Indonesian navy makes show of force in South China Sea

24 warships participate in challenge to Beijing's 'nine-dash line' claims

The Indonesian navy conducts a ceremony in 2018. A portion of the latest exercise was staged near Indonesia's Natuna Islands.   © Getty Images

JAKARTA -- Indonesia's navy has conducted a four-day exercise in the South China Sea, it said Friday, in what appears to be a major show of force against Chinese claims to the waters.

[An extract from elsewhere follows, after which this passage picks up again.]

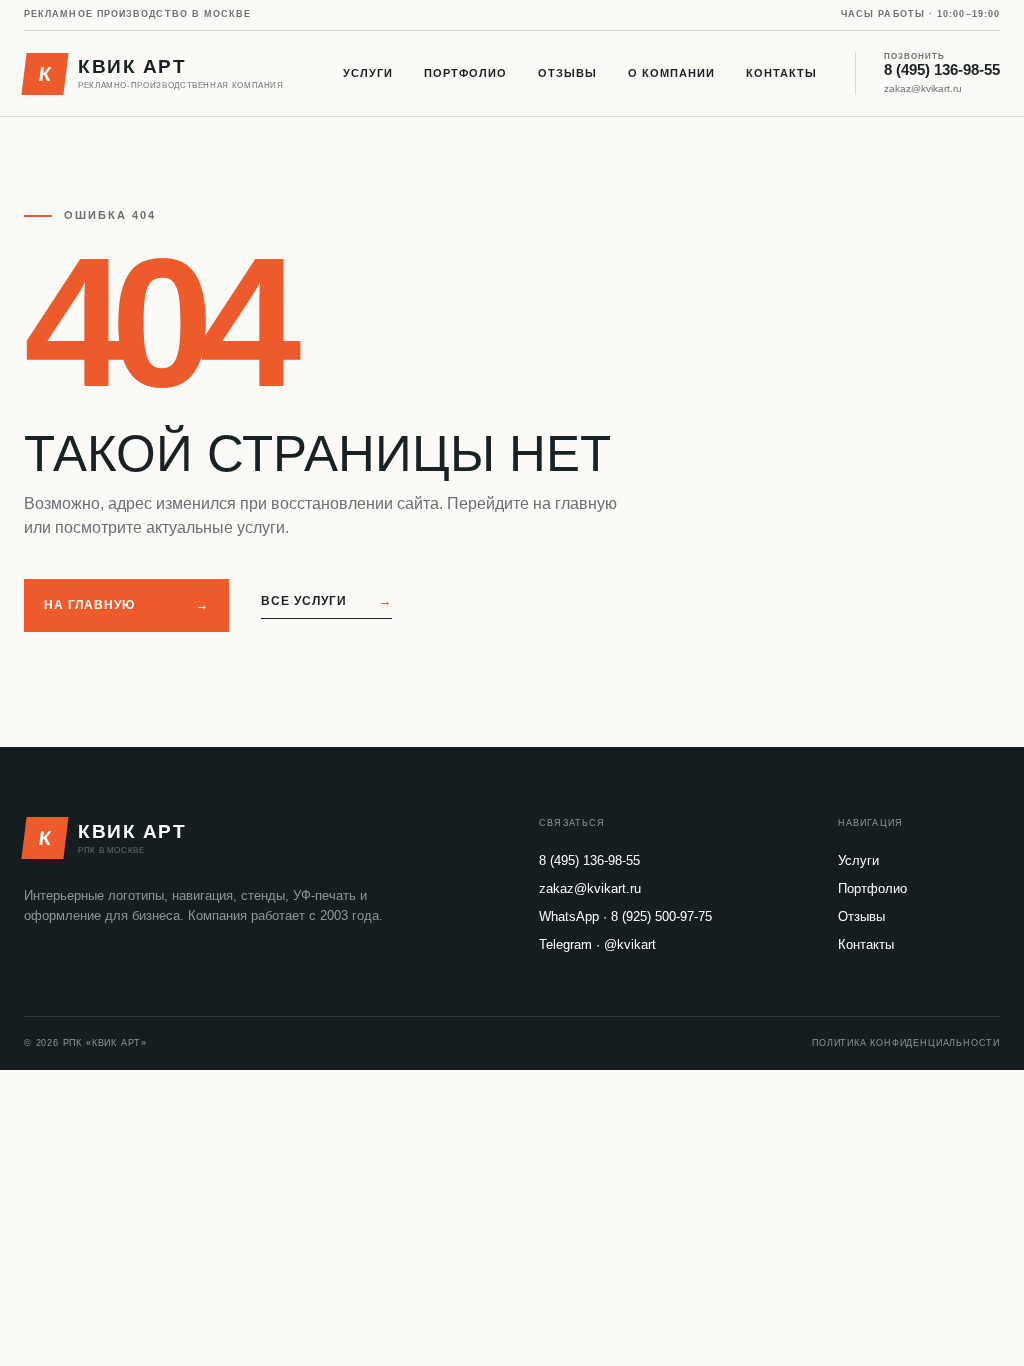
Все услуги (326, 601)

Twenty-four warships participated in the exercise that began Tuesday, including two missile destroyers and four escort vessels. Land-based training was also incorporated.

A portion of the exercise was staged near Indonesia's Natuna Islands. The borders of the exclusive economic zone around Natuna overlap with the "nine-dash line" map claimed by China.

"Even with the outbreak of the novel coronavirus, the military's responsiveness has not been hurt," Rear Adm. Ahmadi Heri Purwono said.

Chinese fishing vessels accompanied by Chinese-flagged government ships have repeatedly been found in the area, raising the alarm on the Indonesian side.

The exercise aimed to build up strategic capabilities with an eye toward defending Natuna.

In a May letter to United Nations Secretary-General Antonio Guterres, Indonesia said it is "not bound" by the Chinese nine-dash-line claim, which "lacks international legal basis." Follow-up letters in June saw Jakarta flatly reject an offer to negotiate what Beijing called "overlapping claims."

Indonesia is not a claimant in the South China Sea dispute — which involves China, the Philippines, Malaysia, Brunei and Vietnam — but when U.S. Secretary of State Mike Pompeo issues a statement rejecting China’s maritime claims in the contested waters, he specifically mentioned Natuna as being outside China’s jurisdiction.